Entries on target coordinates
== == ==
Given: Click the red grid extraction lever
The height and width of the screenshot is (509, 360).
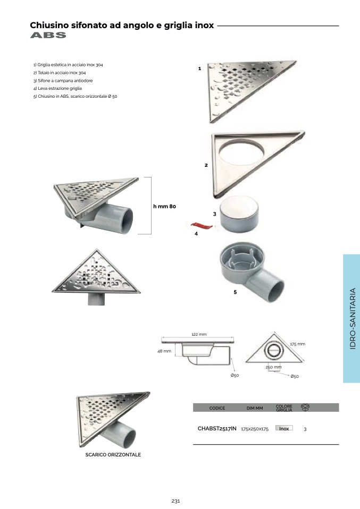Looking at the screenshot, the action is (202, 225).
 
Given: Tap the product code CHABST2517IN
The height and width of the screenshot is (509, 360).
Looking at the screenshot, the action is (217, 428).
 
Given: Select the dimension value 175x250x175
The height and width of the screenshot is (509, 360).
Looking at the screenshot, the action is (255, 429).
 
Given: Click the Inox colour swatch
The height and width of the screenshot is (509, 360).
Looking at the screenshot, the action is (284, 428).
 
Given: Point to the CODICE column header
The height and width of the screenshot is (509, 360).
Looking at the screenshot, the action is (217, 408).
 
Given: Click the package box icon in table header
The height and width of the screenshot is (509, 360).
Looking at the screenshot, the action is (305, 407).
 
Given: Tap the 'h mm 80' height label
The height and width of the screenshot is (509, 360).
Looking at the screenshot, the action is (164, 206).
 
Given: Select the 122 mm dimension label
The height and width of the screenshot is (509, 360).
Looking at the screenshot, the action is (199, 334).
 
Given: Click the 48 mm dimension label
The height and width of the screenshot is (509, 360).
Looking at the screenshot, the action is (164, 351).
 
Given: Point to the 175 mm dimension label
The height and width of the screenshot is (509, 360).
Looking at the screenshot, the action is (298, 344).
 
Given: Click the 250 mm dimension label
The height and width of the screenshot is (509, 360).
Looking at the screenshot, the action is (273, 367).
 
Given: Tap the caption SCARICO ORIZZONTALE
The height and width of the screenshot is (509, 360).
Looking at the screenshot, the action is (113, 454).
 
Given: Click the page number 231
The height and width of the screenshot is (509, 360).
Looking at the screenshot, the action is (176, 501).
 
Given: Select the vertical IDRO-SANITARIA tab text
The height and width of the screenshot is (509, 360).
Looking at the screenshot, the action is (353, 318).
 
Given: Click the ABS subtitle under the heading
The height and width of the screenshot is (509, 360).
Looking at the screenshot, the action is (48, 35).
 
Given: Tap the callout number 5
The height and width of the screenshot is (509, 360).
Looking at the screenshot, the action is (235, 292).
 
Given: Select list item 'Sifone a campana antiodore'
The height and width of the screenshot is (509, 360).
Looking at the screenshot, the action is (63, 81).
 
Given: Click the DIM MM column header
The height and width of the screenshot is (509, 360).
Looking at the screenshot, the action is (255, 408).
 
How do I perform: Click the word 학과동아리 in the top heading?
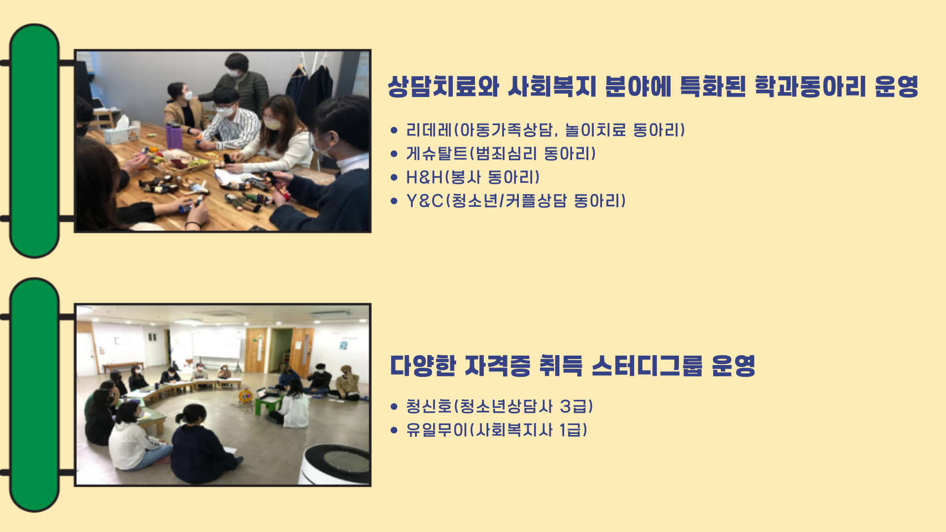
== == ==
Change every "Looking at the screenshot" in the material above to "Based on the screenshot" and keep everything else the same. Leave the pictures out of your answer.

Given: Click the red grid extraction lever
The height and width of the screenshot is (509, 360).
Based on the screenshot, the action is (202, 225).
 
Given: Tap the product code CHABST2517IN
The height and width of the screenshot is (509, 360).
Based on the screenshot, the action is (217, 428).
 
Given: Select the dimension value 175x250x175
The height and width of the screenshot is (509, 360).
Based on the screenshot, the action is (255, 429).
 
Given: Click the Inox colour swatch
The height and width of the screenshot is (509, 360).
Based on the screenshot, the action is (284, 428).
 
Given: Point to the CODICE column header
The height and width of the screenshot is (509, 360).
Based on the screenshot, the action is (217, 408).
 
Given: Click the package box icon in table header
The height and width of the screenshot is (509, 360).
Based on the screenshot, the action is (305, 407).
 
Given: Tap the 'h mm 80' height label
The height and width of the screenshot is (509, 360).
Based on the screenshot, the action is (164, 206).
 
Given: Select the 122 mm dimension label
The height and width of the screenshot is (509, 360).
Based on the screenshot, the action is (199, 334).
 
Given: Click the 48 mm dimension label
The height and width of the screenshot is (509, 360).
Based on the screenshot, the action is (164, 351).
 
Given: Point to the 175 mm dimension label
The height and width of the screenshot is (509, 360).
Based on the screenshot, the action is (298, 344).
 
Given: Click the 250 mm dimension label
The height and width of the screenshot is (509, 360).
Based on the screenshot, the action is (273, 367).
 
Given: Tap the caption SCARICO ORIZZONTALE
The height and width of the screenshot is (509, 360).
Based on the screenshot, the action is (113, 454).
 
Given: Click the page number 231
The height and width of the screenshot is (509, 360).
Based on the screenshot, the action is (176, 501).
 
Given: Select the vertical IDRO-SANITARIA tab text
The height and width of the screenshot is (509, 360).
Based on the screenshot, the action is (353, 318).
 
Given: Click the ABS subtitle under the heading
The height and width of the screenshot is (509, 360).
Based on the screenshot, the action is (48, 35).
 
Given: Tap the callout number 5
The height and width of the screenshot is (509, 360).
Based on the screenshot, the action is (235, 292).
 
Given: Select list item 'Sifone a campana antiodore'
The height and width of the screenshot is (509, 360).
Based on the screenshot, the action is (63, 81).
 
Given: Click the DIM MM column header
The height and width of the screenshot is (509, 360).
Based on the screenshot, the action is (255, 408).
 
How do I perform: Click the word 학과동아리 in the top heading?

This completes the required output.